Amplifier modeling (also known as amp modeling or amp emulation) is the process of emulating a physical amplifier such as a guitar amplifier. Amplifier modeling often seeks to recreate the sound of one or more specific models of vacuum tube amplifiers and sometimes also solid state amplifiers.

Types of modeling devices

Digital amp modelers
Standalone modeling devices such as the Line 6 POD (1998-) digitize the input signal and use a DSP, a dedicated microprocessor, to process the signal with digital computation, attempting to achieve the sound of expensive professional amplifiers in a much less costly and more compact device. These modelers can be connected directly to a recording device or PA system without having to use a power section, speaker cabinet and microphone; however, there is an ongoing debate over the question of how accurately a modeler can recreate the sound of a real amplifier. Most modelers generally also include a variety of effects apart from the amp emulations and some can be connected via USB for computer based recording.

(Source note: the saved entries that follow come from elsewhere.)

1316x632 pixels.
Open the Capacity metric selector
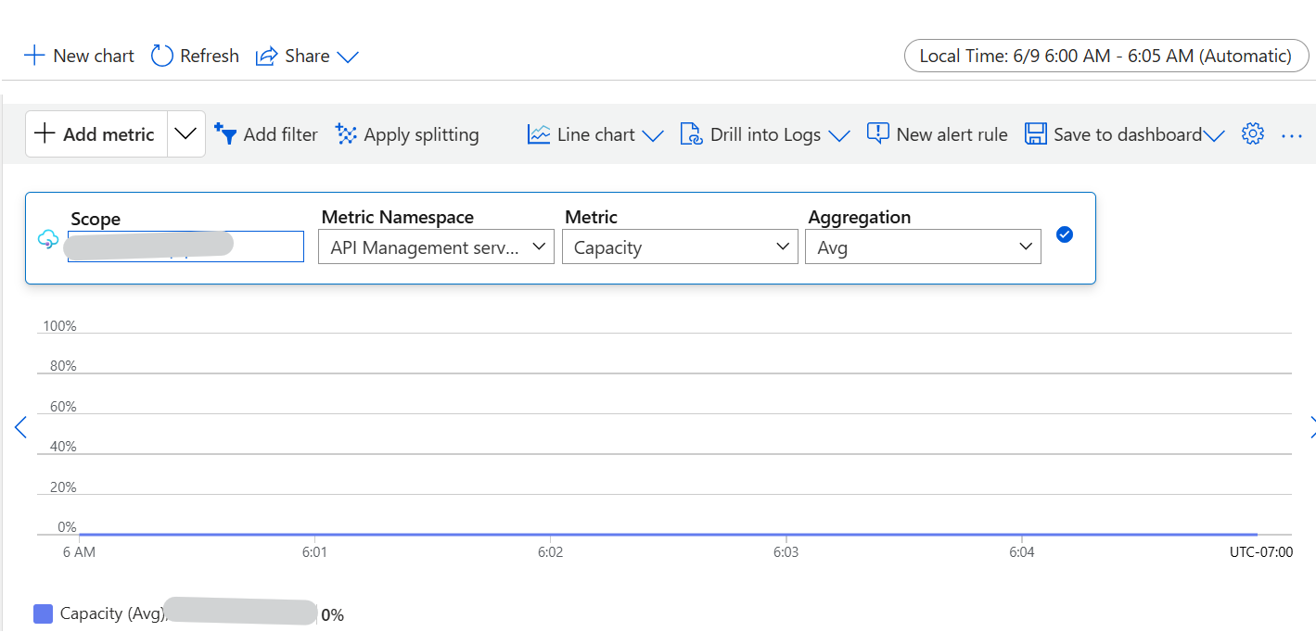coord(680,246)
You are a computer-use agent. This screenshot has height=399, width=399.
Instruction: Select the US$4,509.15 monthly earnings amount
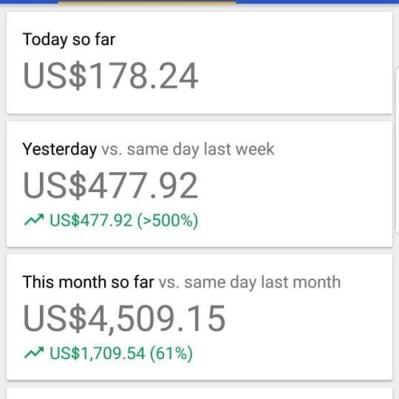click(x=124, y=319)
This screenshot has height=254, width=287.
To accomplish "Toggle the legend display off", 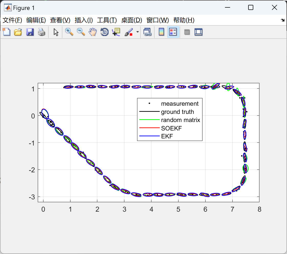I will click(173, 32).
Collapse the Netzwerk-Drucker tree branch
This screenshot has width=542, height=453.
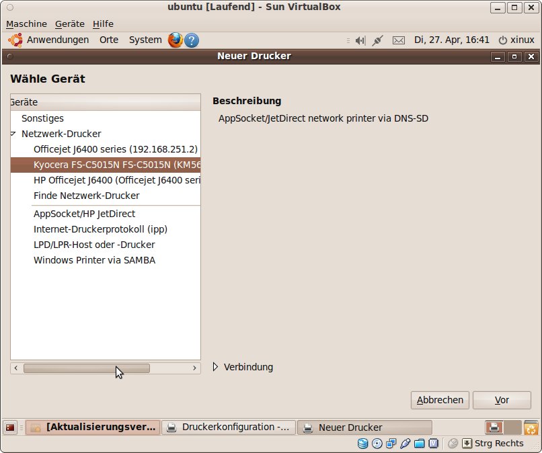pyautogui.click(x=13, y=134)
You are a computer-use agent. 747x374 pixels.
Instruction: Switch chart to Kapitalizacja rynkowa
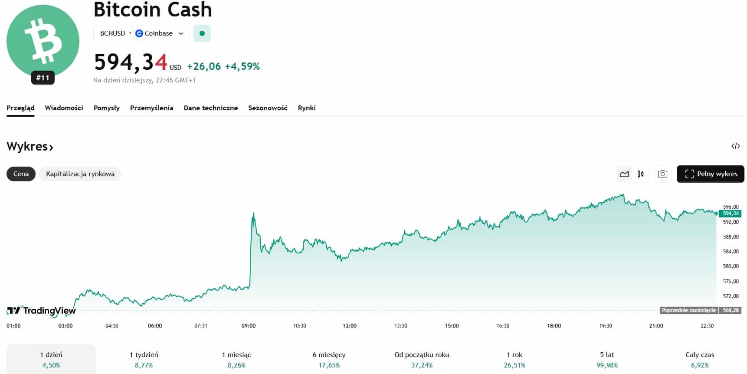[x=80, y=174]
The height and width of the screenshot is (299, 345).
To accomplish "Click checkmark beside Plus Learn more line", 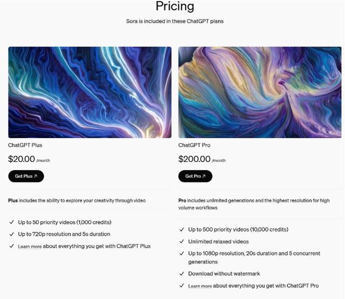I will 12,246.
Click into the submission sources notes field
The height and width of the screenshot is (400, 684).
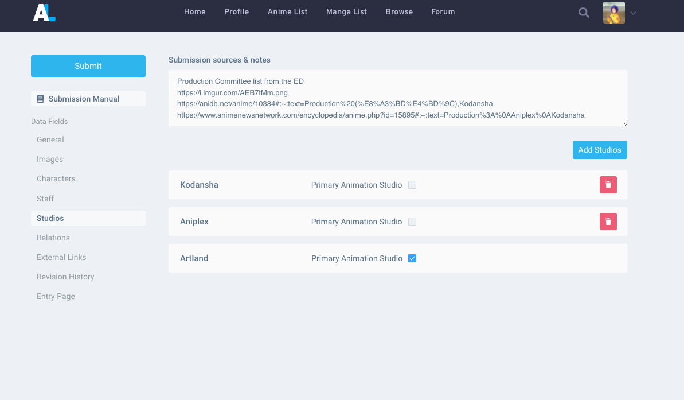(397, 98)
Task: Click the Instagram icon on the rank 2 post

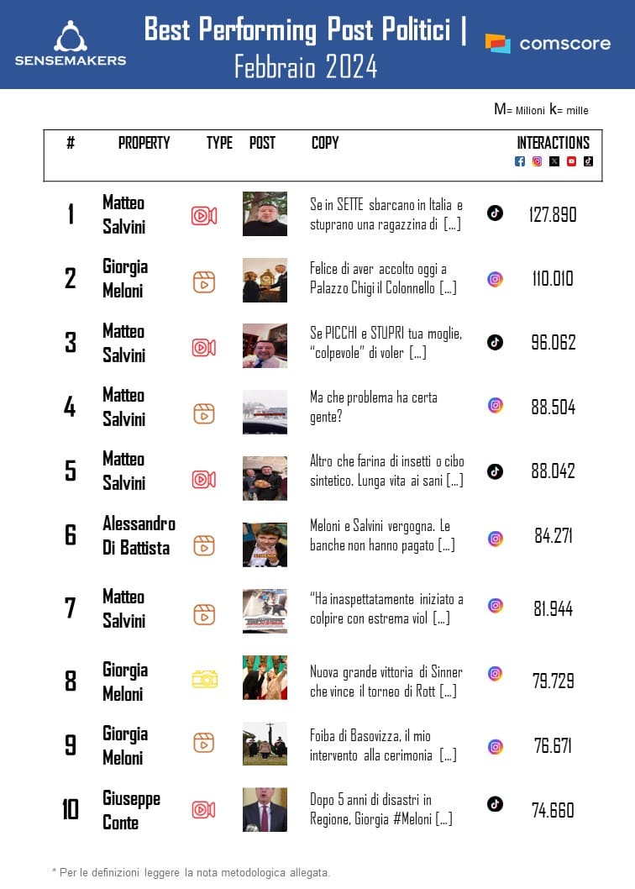Action: tap(496, 279)
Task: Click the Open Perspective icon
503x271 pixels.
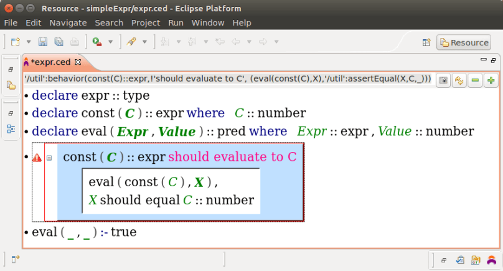Action: [427, 42]
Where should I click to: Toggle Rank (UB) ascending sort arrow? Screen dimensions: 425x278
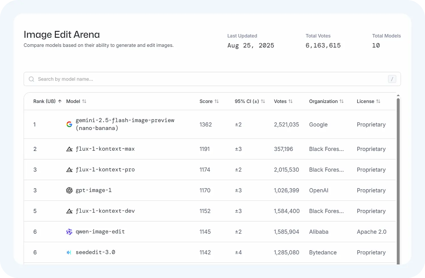[60, 101]
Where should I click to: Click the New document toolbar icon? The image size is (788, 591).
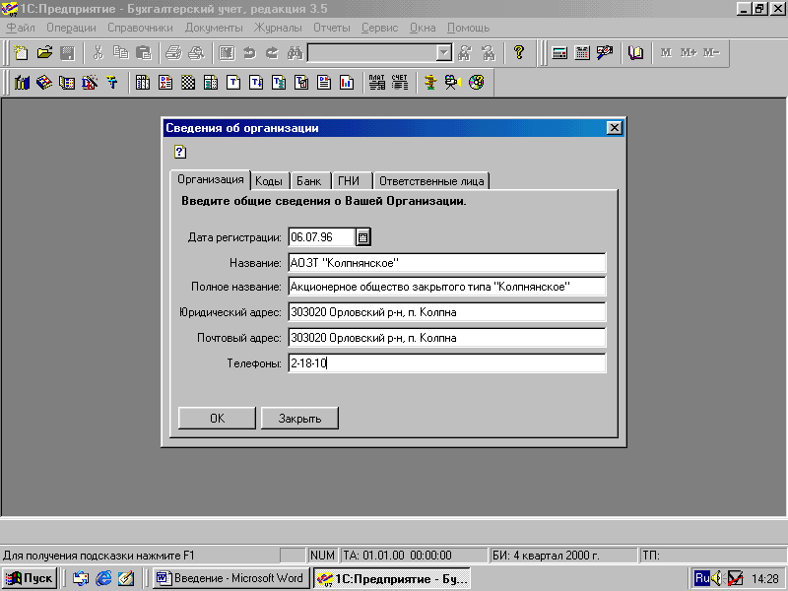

Digital modeling amplifiers
Modeling amps such as the Peavey Vypyr, Roland Cube, Fender Mustang, and Line 6's Spider series are amplifiers that include a built-in modeling device. Some high-end modeling amplifiers such as the Vox Valvetronix and the 60/120 watt versions of the Peavey Vypyr combine the digital modeling process with actual vacuum tube amplification.

Analog emulators
Analog modeling systems also exist; in fact the first "modeling" devices were analog and utilized common analog circuitry in signal processing functions, such as filters, amplifiers, and "waveshapers". Conceptually "modeling" is an old scheme, and in essence one may regard a simple "diode clipper" waveshaper as an "emulation" of overdrive characteristics of certain (tube-based) designs. Similarly we may regard deliberate enhancement of frequency response as an emulation, assuming the emulated system likewise introduces a similarly enhanced response. During history, simple conceptual circuits of mimicking a certain attribute have topologically evolved to become more and more complex in order to provide a more "detailed" or "realistic" emulation outcome. Basically, the concept of analog signal processing is ancient but it is somewhat controversial when people began to refer to certain processing techniques as "modeling". Tech 21's SansAmp line of products (1989-) is one of the earliest examples of devices that were purposefully marketed as being capable of producing various "amplifier-specific" tones.

Digital vs analog device, DAW plugin software
Signal processing within the modeling concept can be realized with analog or digital circuitry, or combinations of them both. Digital amplifier modeling may appear as software, such as plugins for DAWs (digital audio workstations) which may be aided by computer hardware accelerators, or may be part of a standalone device or amplifier. 

As part of a digital audio workstation, amplifier modeling may be applied "after the fact", to a guitar signal that was recorded "clean", in order to achieve the sound of an amplifier being used. This process has the advantage of being dynamic—the amplifier settings can be adjusted without forcing the musician to re-record the piece.

Today many analog modeling circuits may have a digitally-controlled interface, and the analog signal paths within such units are often "re-routed" and reconfigured with aid of digital logic and semiconductor-based switching circuitry. In addition, many "digital" modeling devices that employ DSP may also employ analog modeling circuits.

Other examples of modeling circuit
A good example of a moderately complex analog modeling circuit is Peavey's "T-Dynamics" power amplifier design, which (using 100% analog circuitry) emulates complex clipping and bias-shifting characteristics of push-pull tube power amplifiers, as well as the typically high-ish output impedance of such. Vox "Valve Reactor" power amplifier, Hughes&Kettner "Dynavalve" power amplifier, Mesa Boogie Triaxis Tube Preamp, Pritchard guitar amplifiers and Quilter musical instrument amplifiers are other examples of units that feature analog circuit designs of similar nature. 

Roland's earliest "Blues Cube" amplifiers employed analog tube modeling circuitry, though Roland did not model specific tube amplifiers, more so the overall characteristics of a generic tube-based preamplifier circuit. Peavey's "TransTube" preamplifiers are designs of similar nature. Pritchard amplifiers also model characteristics of tube-based circuits in general and without attempt to model any "amp-specific" tones per se.

Roland and Line 6 employ analog power amplifier emulation in some of their amplifier models. Peavey's "Vypyr" series of modeling amplifiers utilises analog "TransTube" circuit instead of a digital waveshaper, and Vox Valvetronix amplifiers have throughout their history presented a marriage of semiconductor and vacuum tube -based analog modeling circuitry and digital signal processing circuitry.